Yes, I tried to use the reflection API, but this doesn't seem right to me
because I have to mantain 3 classes for the same entity. When I add a new
attribute I'll have to update 3 files! I know I really cannot use JPA with
the java code generated by protoc, but using the reflection API the best
way? I was used to a java-only world where I could automatically transform
my objects into xml messages having only one class representing one entity
for all project.
About my try on the reflection API, I did not succed and I posted one
question about it, could you please help me?

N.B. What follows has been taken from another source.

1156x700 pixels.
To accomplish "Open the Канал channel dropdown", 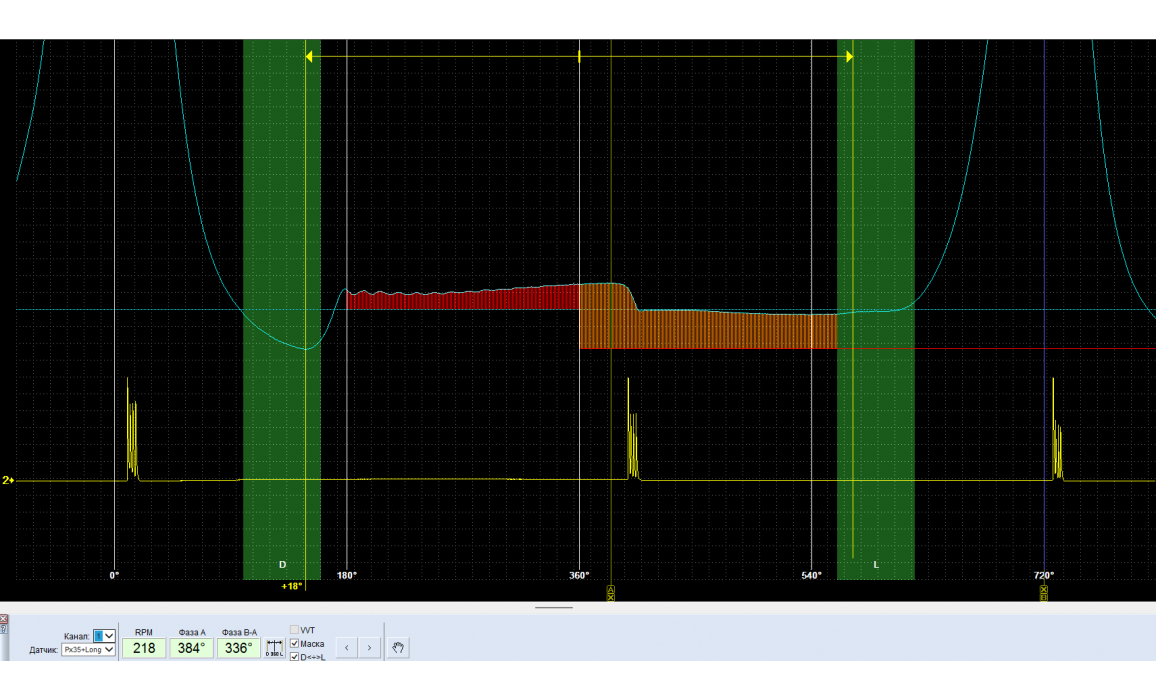I will pyautogui.click(x=104, y=636).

I understood that I had to use
the protobuf reflection together with java reflection:
Thank you for your reply.
On Tue, Sep 14, 2010 at 3:19 PM, Kenton Varda <ken...@google.com> wrote:
> I'm not all that familiar with JPA, but my guess is that applying JPA to a
> protocol buffer type is going to be much less efficient than using
> protobuf's native encoding. So you probably want to be serializing your
> protobufs with .toByteArray() and then persisting that.
> Failing that, you might want to look at the protobuf reflection API (not to
> be confused with java reflection) to see if it might be part of a solution:
> maybe you could call message.getAllFields() and then feed the data into JPA
> On Mon, Sep 13, 2010 at 12:09 PM, roberto_sc <roberto.cal...@gmail.com>wrote:
>> I have a basic question about how to organize my project.
>> I have a client running C# code, a server running Java code and I
>> intend to use protocol buffers to exchange data.
>> I thought I could use the .proto file to describe the classes of my
>> datamodel and generate .java and .cs and then use these generated src
>> as my datamodel. But protoc generate code for message exchange and
>> cannot be edited, for example, I cannot generate java code for my
>> Person class and add the annotations to persist using JPA.
>> So, the question is, do I have to mantain 3 files - .java, .cs
>> and .proto - that represent the same thing?